-- START --

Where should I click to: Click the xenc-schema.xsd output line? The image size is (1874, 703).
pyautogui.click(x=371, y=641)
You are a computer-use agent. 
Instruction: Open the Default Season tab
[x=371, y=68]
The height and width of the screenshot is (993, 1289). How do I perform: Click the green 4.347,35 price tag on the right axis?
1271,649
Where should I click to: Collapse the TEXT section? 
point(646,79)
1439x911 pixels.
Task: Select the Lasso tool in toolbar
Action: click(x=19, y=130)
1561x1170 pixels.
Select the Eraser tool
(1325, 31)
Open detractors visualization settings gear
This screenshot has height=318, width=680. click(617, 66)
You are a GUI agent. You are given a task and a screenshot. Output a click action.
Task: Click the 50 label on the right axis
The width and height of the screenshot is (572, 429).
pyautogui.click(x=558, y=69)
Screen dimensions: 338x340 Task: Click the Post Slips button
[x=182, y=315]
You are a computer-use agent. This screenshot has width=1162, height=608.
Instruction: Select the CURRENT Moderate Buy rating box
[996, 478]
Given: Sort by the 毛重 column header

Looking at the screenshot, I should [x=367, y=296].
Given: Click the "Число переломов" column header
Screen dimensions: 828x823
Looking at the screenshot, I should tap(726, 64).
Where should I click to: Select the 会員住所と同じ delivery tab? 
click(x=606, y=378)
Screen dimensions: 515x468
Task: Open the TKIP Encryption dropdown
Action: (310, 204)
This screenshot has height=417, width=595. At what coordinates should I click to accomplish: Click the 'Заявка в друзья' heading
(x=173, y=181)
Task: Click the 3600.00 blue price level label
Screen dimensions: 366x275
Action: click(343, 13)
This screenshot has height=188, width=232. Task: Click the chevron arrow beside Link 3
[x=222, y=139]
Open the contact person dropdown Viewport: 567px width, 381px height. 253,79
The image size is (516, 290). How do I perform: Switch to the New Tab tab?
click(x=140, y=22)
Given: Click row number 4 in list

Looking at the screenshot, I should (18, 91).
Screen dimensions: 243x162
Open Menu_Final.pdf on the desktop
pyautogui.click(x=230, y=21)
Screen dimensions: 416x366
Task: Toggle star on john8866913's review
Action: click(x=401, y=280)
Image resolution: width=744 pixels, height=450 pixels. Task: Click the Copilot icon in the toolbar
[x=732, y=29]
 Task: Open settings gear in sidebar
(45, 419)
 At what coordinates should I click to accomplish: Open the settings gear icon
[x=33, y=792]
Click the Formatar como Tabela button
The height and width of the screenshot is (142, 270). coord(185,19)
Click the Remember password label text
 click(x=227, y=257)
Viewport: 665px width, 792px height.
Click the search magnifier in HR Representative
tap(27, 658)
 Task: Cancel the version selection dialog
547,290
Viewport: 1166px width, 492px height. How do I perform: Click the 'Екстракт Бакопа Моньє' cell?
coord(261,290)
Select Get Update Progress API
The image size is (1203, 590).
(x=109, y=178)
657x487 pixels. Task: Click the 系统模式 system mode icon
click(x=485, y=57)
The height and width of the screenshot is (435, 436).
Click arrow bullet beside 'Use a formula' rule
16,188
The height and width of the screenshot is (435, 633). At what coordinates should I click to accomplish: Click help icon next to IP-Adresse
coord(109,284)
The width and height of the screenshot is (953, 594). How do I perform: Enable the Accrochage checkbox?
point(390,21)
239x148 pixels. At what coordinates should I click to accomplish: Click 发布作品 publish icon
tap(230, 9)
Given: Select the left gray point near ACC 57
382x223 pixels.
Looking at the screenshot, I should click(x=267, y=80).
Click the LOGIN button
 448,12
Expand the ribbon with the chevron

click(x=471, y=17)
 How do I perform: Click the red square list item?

-- END --

**The request:** Copy the rows from the line containing "239x148 pixels. At" through the line containing "click(x=471, y=17)", keeping every character unchanged.

**Full answer:**
239x148 pixels. At what coordinates should I click to accomplish: Click 发布作品 publish icon
tap(230, 9)
Given: Select the left gray point near ACC 57
382x223 pixels.
Looking at the screenshot, I should click(x=267, y=80).
Click the LOGIN button
 448,12
Expand the ribbon with the chevron

click(x=471, y=17)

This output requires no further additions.